The 1,090-megawatt Big Bend plant is one of three electric-generating power plants in TECO’s portfolio, which serves more than 800,000 customers. Its HA gas turbines — short for “high-efficiency, air-cooled” — are among the world’s most powerful and efficient gas turbines. To engineer them, GE applied the latest advances in materials science and turbine engineering. More than 130 units have been ordered by customers in 20 countries.
Power plants with gas turbines not only use fuel with lower carbon emissions, they can also be more efficient at generating electricity. Coal-fired plants have a maximum efficiency — the measure of how well they convert fuel to power — of about 47%. But since the introduction of GE’s HA technology in 2014, combined-cycle power plants have surpassed 60% efficiency for the first time.
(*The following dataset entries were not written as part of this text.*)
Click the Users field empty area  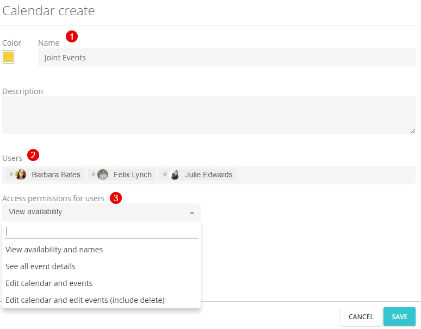click(x=325, y=175)
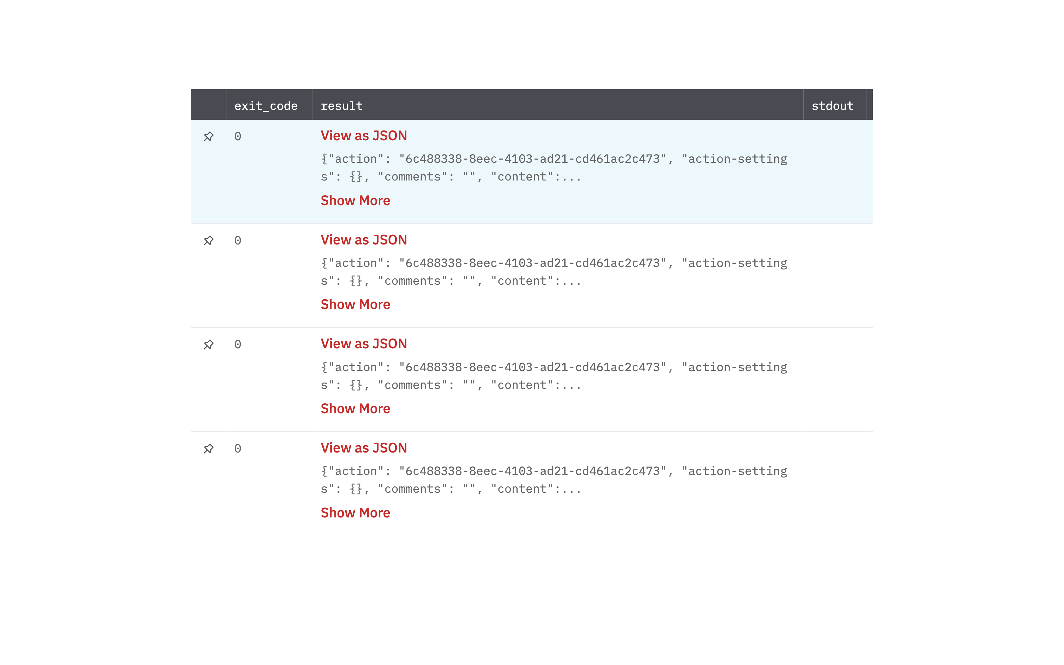Pin the third result row

pyautogui.click(x=208, y=344)
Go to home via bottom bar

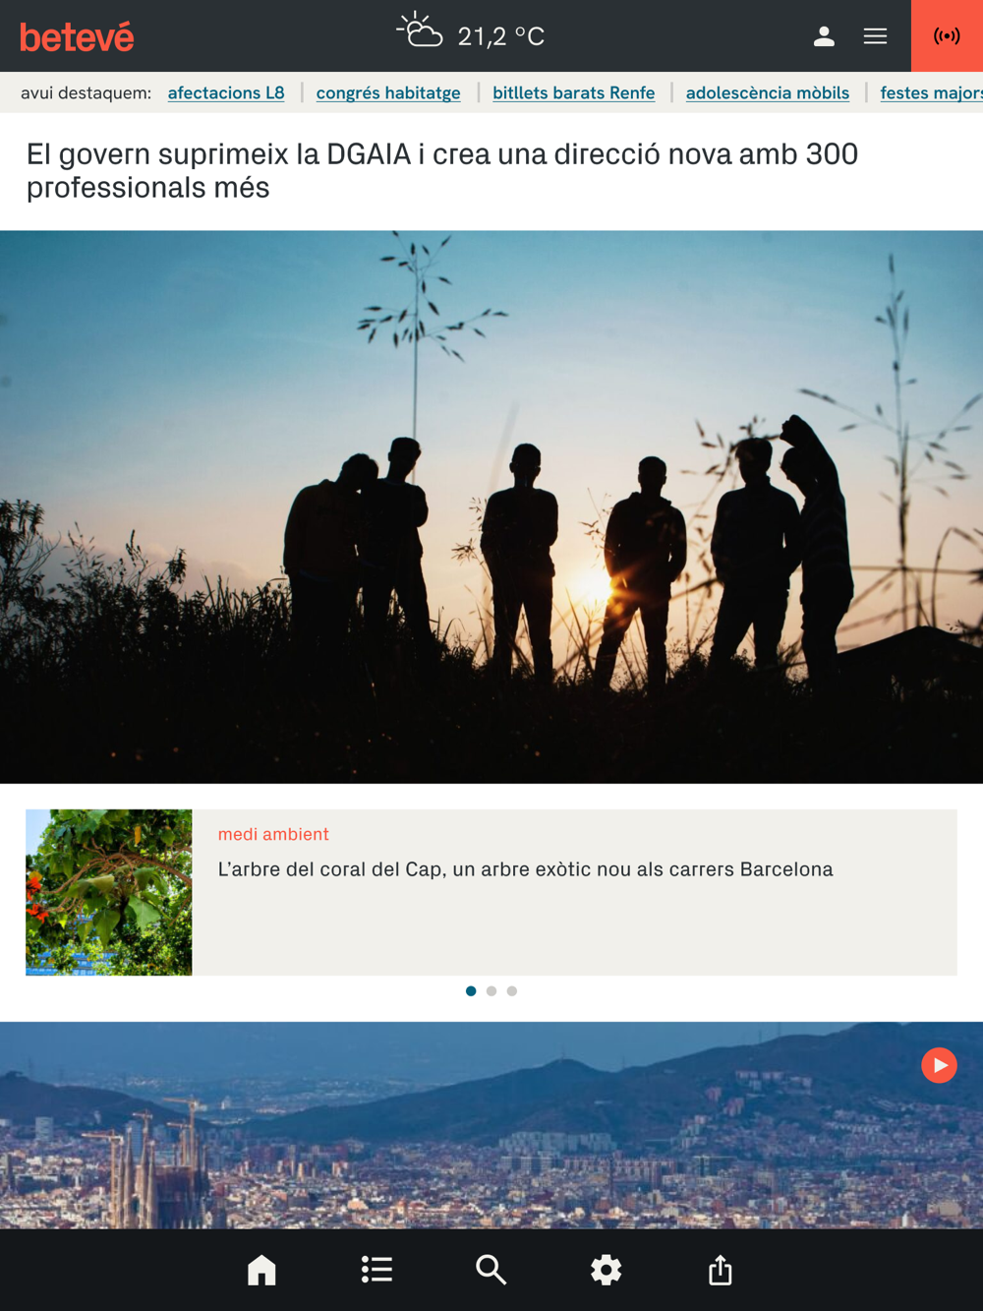261,1270
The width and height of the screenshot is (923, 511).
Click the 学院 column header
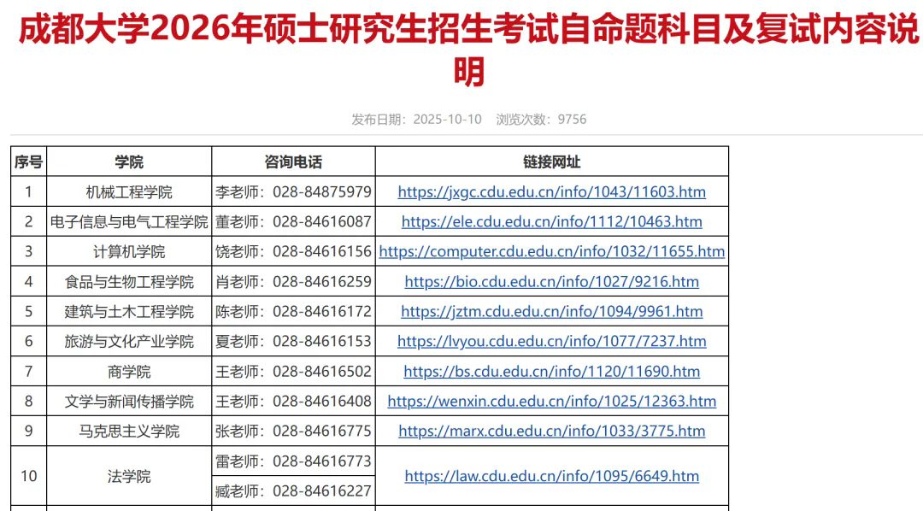coord(129,162)

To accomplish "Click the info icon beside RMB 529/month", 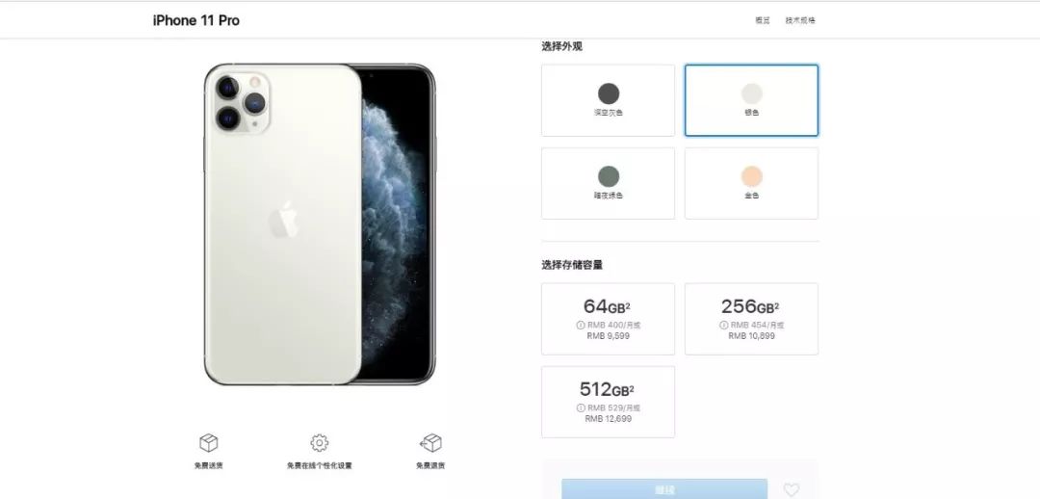I will click(581, 408).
A plant in France equipped with the first GE 9HA model passed 62% in 2016, followed soon after by a 7HA-equipped plant in Japan that pushed beyond 63% efficiency.
Besides efficiency gains and carbon reduction, the gas-fired plants can also reduce the emissions of mercury, nitrogen oxides, sulfur oxides, and other pollutants, while also using less water than coal plants.
But the switch from coal to natural gas can be just the beginning. GE gas turbines can also burn fuel mixes of natural gas with hydrogen. The company’s H-class, F-class, B/E-class and aeroderivative gas turbines are all capable of running on different levels of H2. It’s important to remember that actual hydrogen levels may vary based on the gas turbine model, combustion system and overall fuel consumption, but engineers expect to transition to 100% hydrogen in at least some gas turbine models over the next decade.
Hydrogen does not produce any carbon emission when it burns, but it can lead to emissions during production.. To learn more about using hydrogen as a fuel in gas turbines, watch this video from GE’s “fuel guy,” Jeff Goldmeer.
The TECO plant will also make use of GE’s digital diagnostic system to support efficient operation. The system uses billions of data points, which are collected from sensors throughout the facility and analyzed at GE’s Monitoring & Diagnostics (M&D) Center in Atlanta, to spot problems at a plant early, so they can be solved sooner and thus help save the operator money.